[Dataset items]
= Beginning of Section =

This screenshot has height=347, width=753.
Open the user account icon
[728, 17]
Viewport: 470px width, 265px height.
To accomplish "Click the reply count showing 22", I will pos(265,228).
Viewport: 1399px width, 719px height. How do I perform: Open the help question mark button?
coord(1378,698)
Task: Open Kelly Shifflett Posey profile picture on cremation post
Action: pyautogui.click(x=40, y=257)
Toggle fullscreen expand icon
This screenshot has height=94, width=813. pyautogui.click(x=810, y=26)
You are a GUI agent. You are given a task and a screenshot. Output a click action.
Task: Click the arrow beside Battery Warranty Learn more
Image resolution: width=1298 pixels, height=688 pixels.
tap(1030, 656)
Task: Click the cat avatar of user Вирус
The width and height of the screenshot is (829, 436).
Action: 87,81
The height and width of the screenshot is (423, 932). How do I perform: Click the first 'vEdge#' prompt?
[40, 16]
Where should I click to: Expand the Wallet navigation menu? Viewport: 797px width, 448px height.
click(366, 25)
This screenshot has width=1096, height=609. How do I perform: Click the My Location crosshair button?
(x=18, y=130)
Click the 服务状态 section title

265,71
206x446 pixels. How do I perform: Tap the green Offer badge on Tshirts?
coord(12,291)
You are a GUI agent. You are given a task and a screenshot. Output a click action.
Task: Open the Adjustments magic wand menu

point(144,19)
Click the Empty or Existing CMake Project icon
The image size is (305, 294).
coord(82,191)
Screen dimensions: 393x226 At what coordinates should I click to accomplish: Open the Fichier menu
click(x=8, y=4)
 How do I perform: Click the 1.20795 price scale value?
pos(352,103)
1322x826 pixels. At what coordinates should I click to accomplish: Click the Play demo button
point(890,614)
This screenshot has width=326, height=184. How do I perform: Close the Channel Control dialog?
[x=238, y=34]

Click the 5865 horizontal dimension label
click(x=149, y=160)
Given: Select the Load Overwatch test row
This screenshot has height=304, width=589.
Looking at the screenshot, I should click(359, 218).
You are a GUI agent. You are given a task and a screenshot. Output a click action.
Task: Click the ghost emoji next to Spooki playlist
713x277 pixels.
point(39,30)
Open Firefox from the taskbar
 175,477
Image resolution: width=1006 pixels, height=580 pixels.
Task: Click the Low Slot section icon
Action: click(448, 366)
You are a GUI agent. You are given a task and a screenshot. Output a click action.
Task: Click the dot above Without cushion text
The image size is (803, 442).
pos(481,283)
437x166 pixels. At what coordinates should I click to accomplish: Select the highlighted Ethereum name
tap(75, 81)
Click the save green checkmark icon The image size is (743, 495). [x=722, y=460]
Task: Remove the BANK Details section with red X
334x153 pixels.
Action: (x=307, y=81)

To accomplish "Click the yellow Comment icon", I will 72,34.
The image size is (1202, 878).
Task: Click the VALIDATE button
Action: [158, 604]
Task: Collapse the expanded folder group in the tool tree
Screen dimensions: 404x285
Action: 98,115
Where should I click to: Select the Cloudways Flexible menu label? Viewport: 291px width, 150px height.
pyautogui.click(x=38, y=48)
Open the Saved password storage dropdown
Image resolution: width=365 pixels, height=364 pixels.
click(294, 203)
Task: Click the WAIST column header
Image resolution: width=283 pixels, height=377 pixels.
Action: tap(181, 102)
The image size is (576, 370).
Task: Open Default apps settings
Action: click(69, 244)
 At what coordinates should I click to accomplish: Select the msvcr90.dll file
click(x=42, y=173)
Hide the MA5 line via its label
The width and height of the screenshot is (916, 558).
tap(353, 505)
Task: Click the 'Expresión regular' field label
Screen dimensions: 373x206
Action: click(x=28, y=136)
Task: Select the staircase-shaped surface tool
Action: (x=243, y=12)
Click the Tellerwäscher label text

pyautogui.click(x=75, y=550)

= End of Section =

# Work task
Give again each line shown above, keeping every word as it is.

# Answer space
This screenshot has height=347, width=753.
Open the user account icon
[728, 17]
Viewport: 470px width, 265px height.
To accomplish "Click the reply count showing 22", I will pos(265,228).
Viewport: 1399px width, 719px height. How do I perform: Open the help question mark button?
coord(1378,698)
Task: Open Kelly Shifflett Posey profile picture on cremation post
Action: pyautogui.click(x=40, y=257)
Toggle fullscreen expand icon
This screenshot has height=94, width=813. pyautogui.click(x=810, y=26)
You are a GUI agent. You are given a task and a screenshot. Output a click action.
Task: Click the arrow beside Battery Warranty Learn more
Image resolution: width=1298 pixels, height=688 pixels.
tap(1030, 656)
Task: Click the cat avatar of user Вирус
The width and height of the screenshot is (829, 436).
Action: 87,81
The height and width of the screenshot is (423, 932). How do I perform: Click the first 'vEdge#' prompt?
[40, 16]
Where should I click to: Expand the Wallet navigation menu? Viewport: 797px width, 448px height.
click(366, 25)
This screenshot has width=1096, height=609. How do I perform: Click the My Location crosshair button?
(x=18, y=130)
Click the 服务状态 section title

265,71
206x446 pixels. How do I perform: Tap the green Offer badge on Tshirts?
coord(12,291)
You are a GUI agent. You are given a task and a screenshot. Output a click action.
Task: Open the Adjustments magic wand menu

point(144,19)
Click the Empty or Existing CMake Project icon
The image size is (305, 294).
coord(82,191)
Screen dimensions: 393x226 At what coordinates should I click to accomplish: Open the Fichier menu
click(x=8, y=4)
 How do I perform: Click the 1.20795 price scale value?
pos(352,103)
1322x826 pixels. At what coordinates should I click to accomplish: Click the Play demo button
point(890,614)
This screenshot has width=326, height=184. How do I perform: Close the Channel Control dialog?
[x=238, y=34]

Click the 5865 horizontal dimension label
click(x=149, y=160)
Given: Select the Load Overwatch test row
This screenshot has height=304, width=589.
Looking at the screenshot, I should click(359, 218).
You are a GUI agent. You are given a task and a screenshot. Output a click action.
Task: Click the ghost emoji next to Spooki playlist
713x277 pixels.
point(39,30)
Open Firefox from the taskbar
 175,477
Image resolution: width=1006 pixels, height=580 pixels.
Task: Click the Low Slot section icon
Action: click(448, 366)
You are a GUI agent. You are given a task and a screenshot. Output a click action.
Task: Click the dot above Without cushion text
The image size is (803, 442).
pos(481,283)
437x166 pixels. At what coordinates should I click to accomplish: Select the highlighted Ethereum name
tap(75, 81)
Click the save green checkmark icon The image size is (743, 495). [x=722, y=460]
Task: Remove the BANK Details section with red X
334x153 pixels.
Action: (x=307, y=81)

To accomplish "Click the yellow Comment icon", I will 72,34.
The image size is (1202, 878).
Task: Click the VALIDATE button
Action: [158, 604]
Task: Collapse the expanded folder group in the tool tree
Screen dimensions: 404x285
Action: 98,115
Where should I click to: Select the Cloudways Flexible menu label? Viewport: 291px width, 150px height.
pyautogui.click(x=38, y=48)
Open the Saved password storage dropdown
Image resolution: width=365 pixels, height=364 pixels.
click(294, 203)
Task: Click the WAIST column header
Image resolution: width=283 pixels, height=377 pixels.
Action: tap(181, 102)
The image size is (576, 370).
Task: Open Default apps settings
Action: click(69, 244)
 At what coordinates should I click to accomplish: Select the msvcr90.dll file
click(x=42, y=173)
Hide the MA5 line via its label
The width and height of the screenshot is (916, 558).
tap(353, 505)
Task: Click the 'Expresión regular' field label
Screen dimensions: 373x206
Action: click(x=28, y=136)
Task: Select the staircase-shaped surface tool
Action: (x=243, y=12)
Click the Tellerwäscher label text

pyautogui.click(x=75, y=550)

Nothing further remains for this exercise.